Hassan v. Canada

Hassan v. Canada (Minister of Employment & Immigration), 1992 CarswellNat 562

• Claimant from Uganda. Board agreed that claimant’s experiences in 1980 likely did amount to persecution. But country conditions had changed, which undermined the existence of any objective grounds for the ongoing fear.

• The relevant provisions of IRPA are now 108(1)(e) and 1084(4) in the section on Cessation:
• 108 (1) A claim for refugee protection shall be rejected, and a person is not a Convention refugee or a person in need of protection, in any of the following circumstances:

(e) the reasons for which the person sought refugee protection have ceased to exist.
(4) Paragraph (1)(e) does not apply to a person who establishes that there are compelling reasons arising out of previous persecution, torture, treatment or punishment for refusing to avail themselves of the protection of the country which they left, or outside of which they remained, due to such previous persecution, torture, treatment or punishment.
• Court holds that these provisions on cessation do not lower the s. 96 Convention refugee test.
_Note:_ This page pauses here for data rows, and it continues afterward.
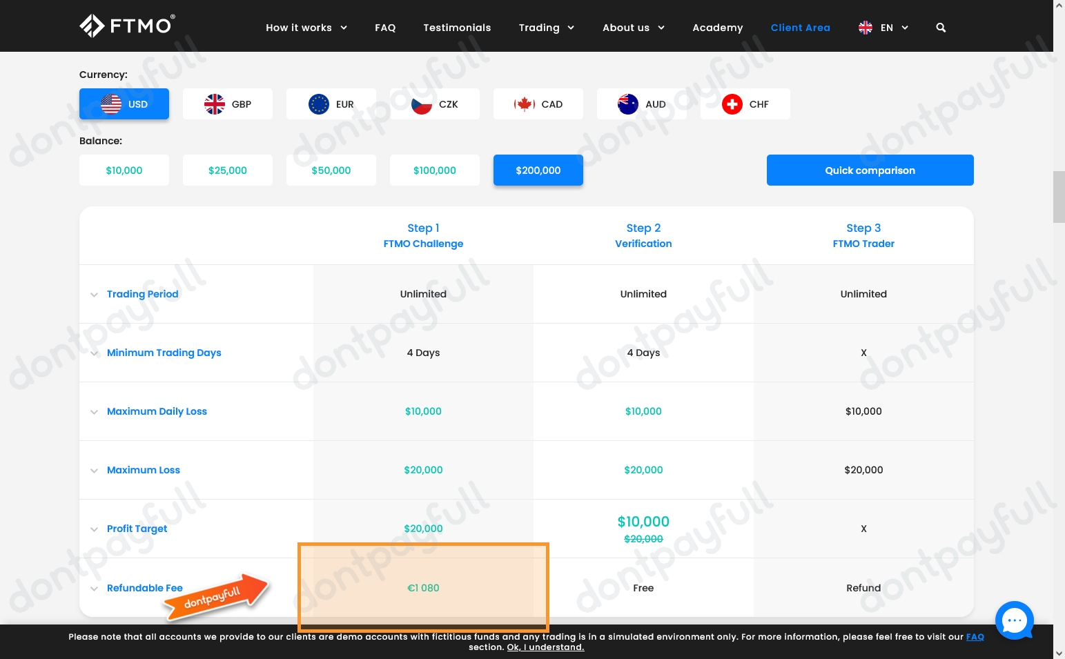
Task: Open the search magnifier icon
Action: (941, 28)
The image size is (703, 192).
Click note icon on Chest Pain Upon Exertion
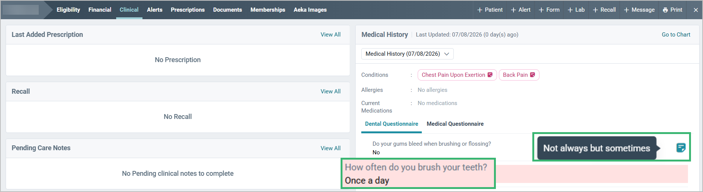tap(490, 75)
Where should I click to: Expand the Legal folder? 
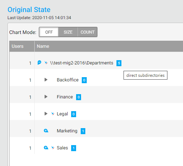pos(46,114)
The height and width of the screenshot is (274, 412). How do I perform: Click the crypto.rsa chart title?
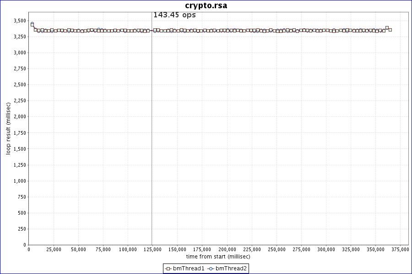(x=206, y=5)
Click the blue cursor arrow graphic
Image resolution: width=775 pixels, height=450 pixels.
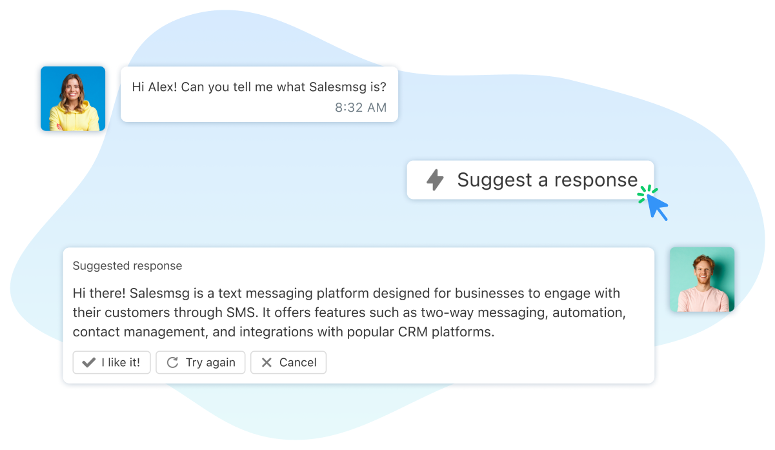(x=655, y=205)
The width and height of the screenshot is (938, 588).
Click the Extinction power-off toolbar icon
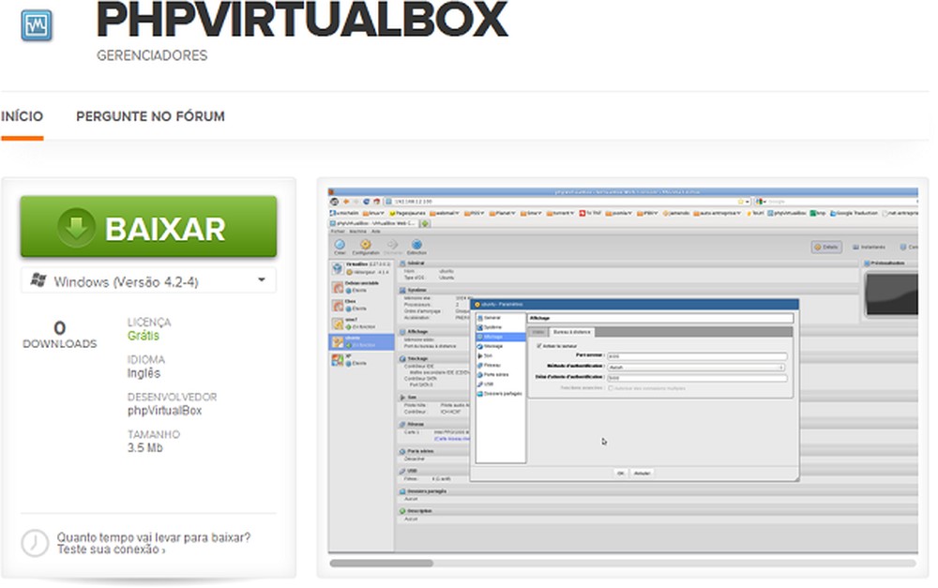[x=416, y=245]
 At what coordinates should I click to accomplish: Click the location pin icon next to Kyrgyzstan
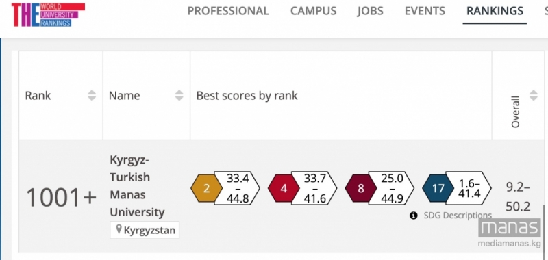119,230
No “compelling reasons” analysis is done in the initial test for granting Convention refugee status:

• It is clear, as the appellant suggests, that subsections 2(2) and 2(3) of the Immigration Act speak to the loss of status as a Convention refugee because of, inter alia, a change in material circumstance in a refugee’s home nation. But those provisions in no way alter the test used to initially determine a claimant’s status. It is trite law that to establish status as a Convention refugee within the meaning of the Immigration Act, one has to meet both a subjective and objective threshold. One must have a “well-founded fear of persecution”. One cannot get to the point of possibly losing one’s status as a Convention refugee, i.e. subsections 2(2) and 2(3) cannot be applicable, unless one first falls within the statutory definition contained in subsection 2(1).